## [EXERCISE REQUIREMENTS]
Lines holding the word "agent" are the ones to copy from the data below.

## [Dataset entries]
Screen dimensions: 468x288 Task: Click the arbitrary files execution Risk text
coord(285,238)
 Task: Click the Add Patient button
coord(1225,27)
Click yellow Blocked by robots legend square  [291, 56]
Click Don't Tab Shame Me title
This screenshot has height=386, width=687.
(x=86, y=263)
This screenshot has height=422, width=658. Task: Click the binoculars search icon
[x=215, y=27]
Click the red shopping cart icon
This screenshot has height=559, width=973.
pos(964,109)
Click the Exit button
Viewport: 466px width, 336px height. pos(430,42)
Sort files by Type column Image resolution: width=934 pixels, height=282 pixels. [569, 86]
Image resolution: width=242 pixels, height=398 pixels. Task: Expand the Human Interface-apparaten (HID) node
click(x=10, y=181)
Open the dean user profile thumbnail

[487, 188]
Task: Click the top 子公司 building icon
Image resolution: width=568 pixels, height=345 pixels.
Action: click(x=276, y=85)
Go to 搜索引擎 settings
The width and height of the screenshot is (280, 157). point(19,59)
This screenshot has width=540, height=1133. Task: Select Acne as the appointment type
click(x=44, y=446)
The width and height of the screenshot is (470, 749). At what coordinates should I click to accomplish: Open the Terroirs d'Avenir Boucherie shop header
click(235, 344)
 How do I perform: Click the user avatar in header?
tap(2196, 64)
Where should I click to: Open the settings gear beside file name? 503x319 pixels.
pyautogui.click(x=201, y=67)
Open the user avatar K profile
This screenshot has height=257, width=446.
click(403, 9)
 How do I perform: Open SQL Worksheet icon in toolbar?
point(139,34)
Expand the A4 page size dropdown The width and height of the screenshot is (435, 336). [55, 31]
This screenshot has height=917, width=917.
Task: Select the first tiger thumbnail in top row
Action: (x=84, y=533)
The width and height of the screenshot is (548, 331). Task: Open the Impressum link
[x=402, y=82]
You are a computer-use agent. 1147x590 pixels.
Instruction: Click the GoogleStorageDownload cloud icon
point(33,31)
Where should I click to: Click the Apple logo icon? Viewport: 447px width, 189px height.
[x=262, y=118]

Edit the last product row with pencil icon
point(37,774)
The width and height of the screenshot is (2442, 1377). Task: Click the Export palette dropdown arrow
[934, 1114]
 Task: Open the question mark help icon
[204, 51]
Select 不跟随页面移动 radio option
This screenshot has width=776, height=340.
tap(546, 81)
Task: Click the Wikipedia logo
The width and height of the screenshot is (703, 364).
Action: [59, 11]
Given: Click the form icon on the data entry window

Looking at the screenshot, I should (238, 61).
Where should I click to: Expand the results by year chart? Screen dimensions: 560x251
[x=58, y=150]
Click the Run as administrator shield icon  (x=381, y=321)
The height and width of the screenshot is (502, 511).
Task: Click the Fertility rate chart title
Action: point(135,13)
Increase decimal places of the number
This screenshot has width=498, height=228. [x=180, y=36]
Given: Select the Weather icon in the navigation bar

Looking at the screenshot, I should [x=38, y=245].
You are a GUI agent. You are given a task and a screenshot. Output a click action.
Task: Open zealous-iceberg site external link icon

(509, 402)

## [ANSWER SECTION]
You are a computer-use agent. 1147x590 pixels.
You are a GUI agent. You are given a task and a screenshot. Output a click action.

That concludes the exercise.